In 2015, Sahara was pursuing a dual listing on the London and Lagos stock exchanges in an effort to raise more than $1bn to buy oil and gas assets and develop fields.
But the fall of global crude prices, which started in mid-2014, forced the Lagos-based firm to backtrack on the proposed initial public offering.
“The IPO is back on the table,” the Sahara’s Executive Director and Co-founder, Tonye Cole, was quoted by Bloomberg to have said in an interview in Kigali, Rwanda.
“After we made the announcement then, the entire market crashed; oil prices went down, and so we put the plans on hold,” he added.

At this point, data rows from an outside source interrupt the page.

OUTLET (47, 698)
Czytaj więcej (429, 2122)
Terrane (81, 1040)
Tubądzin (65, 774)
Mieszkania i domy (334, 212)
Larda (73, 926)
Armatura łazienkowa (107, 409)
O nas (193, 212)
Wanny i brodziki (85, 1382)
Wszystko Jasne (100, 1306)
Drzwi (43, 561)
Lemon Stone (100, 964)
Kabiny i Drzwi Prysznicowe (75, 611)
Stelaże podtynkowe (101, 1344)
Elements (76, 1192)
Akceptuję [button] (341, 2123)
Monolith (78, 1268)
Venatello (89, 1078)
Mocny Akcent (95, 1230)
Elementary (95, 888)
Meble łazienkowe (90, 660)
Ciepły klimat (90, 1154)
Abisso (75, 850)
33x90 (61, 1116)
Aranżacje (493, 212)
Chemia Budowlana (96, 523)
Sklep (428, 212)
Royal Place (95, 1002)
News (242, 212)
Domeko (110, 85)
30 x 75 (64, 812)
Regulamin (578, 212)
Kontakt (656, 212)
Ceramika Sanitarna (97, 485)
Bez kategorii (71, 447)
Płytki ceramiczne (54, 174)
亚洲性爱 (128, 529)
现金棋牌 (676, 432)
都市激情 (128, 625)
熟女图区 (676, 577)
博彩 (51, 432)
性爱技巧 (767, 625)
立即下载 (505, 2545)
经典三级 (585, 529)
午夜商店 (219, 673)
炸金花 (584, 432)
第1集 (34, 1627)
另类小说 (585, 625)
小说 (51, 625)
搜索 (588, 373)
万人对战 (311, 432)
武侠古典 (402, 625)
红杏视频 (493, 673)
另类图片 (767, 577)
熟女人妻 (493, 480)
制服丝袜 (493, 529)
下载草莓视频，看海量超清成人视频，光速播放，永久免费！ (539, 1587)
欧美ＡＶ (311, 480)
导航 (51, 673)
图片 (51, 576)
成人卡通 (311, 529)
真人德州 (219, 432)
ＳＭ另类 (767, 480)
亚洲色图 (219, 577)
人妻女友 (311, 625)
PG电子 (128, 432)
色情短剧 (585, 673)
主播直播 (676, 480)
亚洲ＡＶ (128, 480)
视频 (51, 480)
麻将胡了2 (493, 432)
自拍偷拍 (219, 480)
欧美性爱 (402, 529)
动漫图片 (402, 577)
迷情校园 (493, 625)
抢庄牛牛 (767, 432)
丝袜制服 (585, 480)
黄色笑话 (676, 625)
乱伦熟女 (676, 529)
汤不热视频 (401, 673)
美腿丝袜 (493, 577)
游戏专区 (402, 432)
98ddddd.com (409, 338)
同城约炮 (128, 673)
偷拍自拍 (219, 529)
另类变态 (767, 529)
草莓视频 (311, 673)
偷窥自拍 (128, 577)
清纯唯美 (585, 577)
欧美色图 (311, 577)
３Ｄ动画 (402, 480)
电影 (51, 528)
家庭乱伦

Cole didn’t provide a timeframe or say how much he wanted to raise. In 2015, he said he would look to sell as much as 25 per cent of Sahara for $600m.
Sahara and other Nigerian firms such as Aiteo Eastern E&P Limited, Seplat Petroleum Development Company Plc and Shoreline Group pump about 20 per cent of the country’s total daily production of two million barrels. They’ve taken advantage of so-called indigenisation laws that are meant to boost domestic private companies’ presence in the sector by buying assets from the likes of Royal Dutch Shell Plc, Total and Eni.
Sahara planned to buy more oil fields to reach its 100,000bpd-target within four years, Cole said.
“The option of buying more gas and oil blocs is looking brighter now, more assets have started coming on the market,” he added.